Resilvering multiple drives at once in the same mirror vdev

sunbart · September 17, 2023, 2:57pm

My NAS has a pool of 6 6TB drives, set up as a stripe of 2-drive mirror vdevs. Recently, one drive went Faulted and the second drive in that same mirror went Degraded.

I have 2 new 8TB drives ready to replace both drives in the mirror and physical slots in the drive cage to add both the new drives to the system while keeping the originals in place. Though as I understand it, the Faulted drive is completely dead and so I can just get rid of it and hope that the Degraded drive survives long enough to resilver a replacement. (Is that right?)

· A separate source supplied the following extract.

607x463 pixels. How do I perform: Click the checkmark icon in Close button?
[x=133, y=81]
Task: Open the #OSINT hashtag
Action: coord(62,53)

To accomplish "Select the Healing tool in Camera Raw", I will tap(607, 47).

My question is, is it a good idea to add both the new drives to the mirror vdev and resilver them at the same time? Is that even a thing that works? Would ZFS read from the Degraded drive only once and resilver both the new drives at once? Or would it resilver one new drive from the original and then the second new drive from the original and the already-resilvered new drive?

If I understand things correctly, resilvering both the new drives would get me fully redundant faster, but the question is, would it put a worse load on the already Degraded drive, which is the only copy of that data there is (in that NAS - all the mission-critical data is backed up)

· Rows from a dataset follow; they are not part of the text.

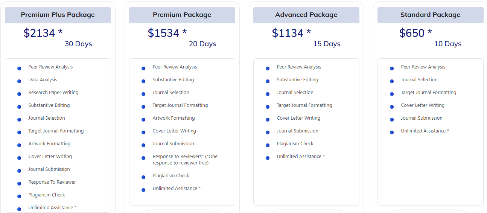487x213 pixels.
Task: Click bullet next to Premium Plagiarism Check
Action: [143, 177]
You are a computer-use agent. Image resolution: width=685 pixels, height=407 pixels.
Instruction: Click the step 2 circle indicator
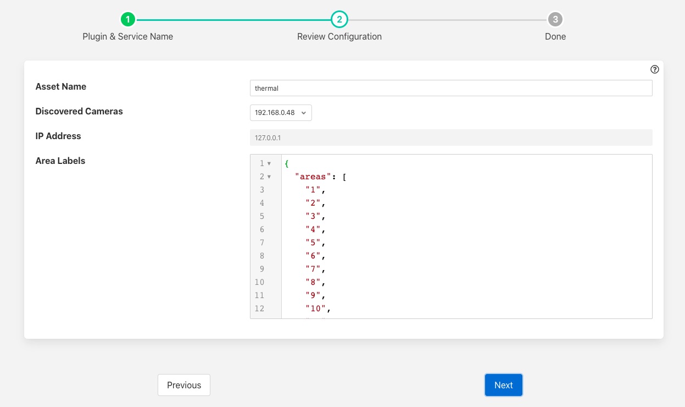[x=339, y=20]
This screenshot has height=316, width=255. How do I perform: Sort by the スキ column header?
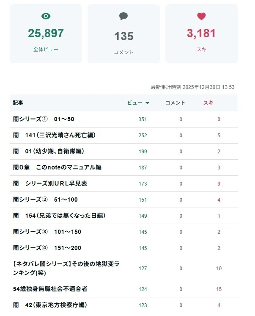coord(208,103)
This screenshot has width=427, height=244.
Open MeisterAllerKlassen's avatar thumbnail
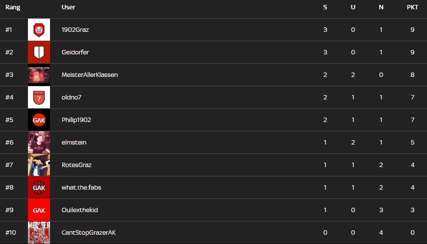(39, 75)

Just for info, I’m running TrueNAS Scale on an old desktop (with an i7 4790k, 16gigs of RAM and an LSI SAS9200-8i), with the drives in a Frankensteined drive cage off an old 2u server So while the setup is janky, I think (read: I guess and I hope) the system is powerful enough to do the two resilvers at the same time.

I googled this for a while and everything I found was talking about resilvering multiple drives, but each in a different mirror vdev.

Also, how would this change if the original drives were both Online and I was just replacing them to gain capacity?

quartsize · September 19, 2023, 2:25pm

It’d be easier to tell if you pasted the zpool status output, but it sounds like there might not be anything wrong with the second drive, just that the mirror it’s part of is Degraded because one of its component disks is Faulted. As to the Faulted drive, that sounds more like a too-many-errors situation than a completely-dead situation. Does the underlying block device still exist? Does smartctl -x show a bunch of grown defects or uncorrected errors? Medium errors? You may just need to check the cabling and zpool clear it (and then proceed with attaching a third disk just in case).

I’m not sure what happens if you zpool attach two devices to a mirror at once. You may be able to find out by simulating the process with a file-pool. It may also depend on whether you use zpool attach -s. Either way, the bottleneck seems like it’s going to be the single disk being read from rather than the other things you listed.